# Passage:
Last modified: 30 May 2017 16:48
Terrestrial ecosystems play a pivotal role in modulating the fluxes of energy and matter at the Earth’s surface, including the cycling of carbon, nutrients and greenhouse gases. Understanding the structure and function of terrestrial ecosystems is critical for understanding environmental challenges such as global warming, biodiversity loss, sustainable development and pollution. This course develops principles of systems ecology and biogeochemistry, focusing on the fundamental role played by living things in regulating key ecosystem processes such as carbon cycling, nutrient dynamics, trophic transfers, and land-atmosphere exchange of greenhouse gases.

# Data:
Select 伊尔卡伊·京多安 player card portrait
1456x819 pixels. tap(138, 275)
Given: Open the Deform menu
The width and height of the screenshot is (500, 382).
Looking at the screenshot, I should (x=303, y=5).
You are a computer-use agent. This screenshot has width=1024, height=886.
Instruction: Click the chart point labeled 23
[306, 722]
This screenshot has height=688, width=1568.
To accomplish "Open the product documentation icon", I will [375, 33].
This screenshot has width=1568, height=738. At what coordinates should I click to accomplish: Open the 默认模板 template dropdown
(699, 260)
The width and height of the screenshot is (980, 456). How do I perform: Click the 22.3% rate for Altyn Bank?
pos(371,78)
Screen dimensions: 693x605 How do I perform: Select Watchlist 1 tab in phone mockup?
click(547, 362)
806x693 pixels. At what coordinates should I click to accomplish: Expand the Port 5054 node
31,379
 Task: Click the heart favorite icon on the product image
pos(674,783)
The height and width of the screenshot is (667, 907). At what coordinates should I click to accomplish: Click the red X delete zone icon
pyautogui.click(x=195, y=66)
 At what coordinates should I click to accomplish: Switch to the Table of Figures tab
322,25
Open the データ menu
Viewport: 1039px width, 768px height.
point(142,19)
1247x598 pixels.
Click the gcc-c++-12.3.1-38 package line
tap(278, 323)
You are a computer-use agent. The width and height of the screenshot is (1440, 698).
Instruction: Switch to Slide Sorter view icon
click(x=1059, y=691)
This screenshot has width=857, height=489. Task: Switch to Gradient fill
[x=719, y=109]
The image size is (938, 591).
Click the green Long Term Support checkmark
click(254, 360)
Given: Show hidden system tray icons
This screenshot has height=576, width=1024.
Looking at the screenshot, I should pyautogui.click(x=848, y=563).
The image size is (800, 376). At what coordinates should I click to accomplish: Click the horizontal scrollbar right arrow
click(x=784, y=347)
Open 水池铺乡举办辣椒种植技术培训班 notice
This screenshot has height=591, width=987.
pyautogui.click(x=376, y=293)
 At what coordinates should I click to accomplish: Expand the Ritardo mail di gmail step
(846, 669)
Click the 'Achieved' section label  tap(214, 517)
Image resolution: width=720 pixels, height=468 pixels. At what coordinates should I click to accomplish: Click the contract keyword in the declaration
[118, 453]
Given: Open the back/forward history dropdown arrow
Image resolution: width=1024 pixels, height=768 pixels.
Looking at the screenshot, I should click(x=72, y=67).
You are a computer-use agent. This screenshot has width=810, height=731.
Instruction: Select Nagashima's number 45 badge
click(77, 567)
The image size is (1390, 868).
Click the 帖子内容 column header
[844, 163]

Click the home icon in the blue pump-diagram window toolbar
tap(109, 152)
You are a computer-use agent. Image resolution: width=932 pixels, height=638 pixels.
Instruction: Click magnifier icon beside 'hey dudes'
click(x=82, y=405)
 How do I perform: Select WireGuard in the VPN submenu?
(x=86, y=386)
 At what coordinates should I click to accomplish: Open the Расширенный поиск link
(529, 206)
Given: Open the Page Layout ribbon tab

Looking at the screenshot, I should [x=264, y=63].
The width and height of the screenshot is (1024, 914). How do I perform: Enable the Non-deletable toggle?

# Required action:
Print the part of the passage on terrestrial ecosystems from "Last modified: 30" to "of greenhouse gases." word for word. The records have nothing to do with this work.

# The answer:
Last modified: 30 May 2017 16:48
Terrestrial ecosystems play a pivotal role in modulating the fluxes of energy and matter at the Earth’s surface, including the cycling of carbon, nutrients and greenhouse gases. Understanding the structure and function of terrestrial ecosystems is critical for understanding environmental challenges such as global warming, biodiversity loss, sustainable development and pollution. This course develops principles of systems ecology and biogeochemistry, focusing on the fundamental role played by living things in regulating key ecosystem processes such as carbon cycling, nutrient dynamics, trophic transfers, and land-atmosphere exchange of greenhouse gases.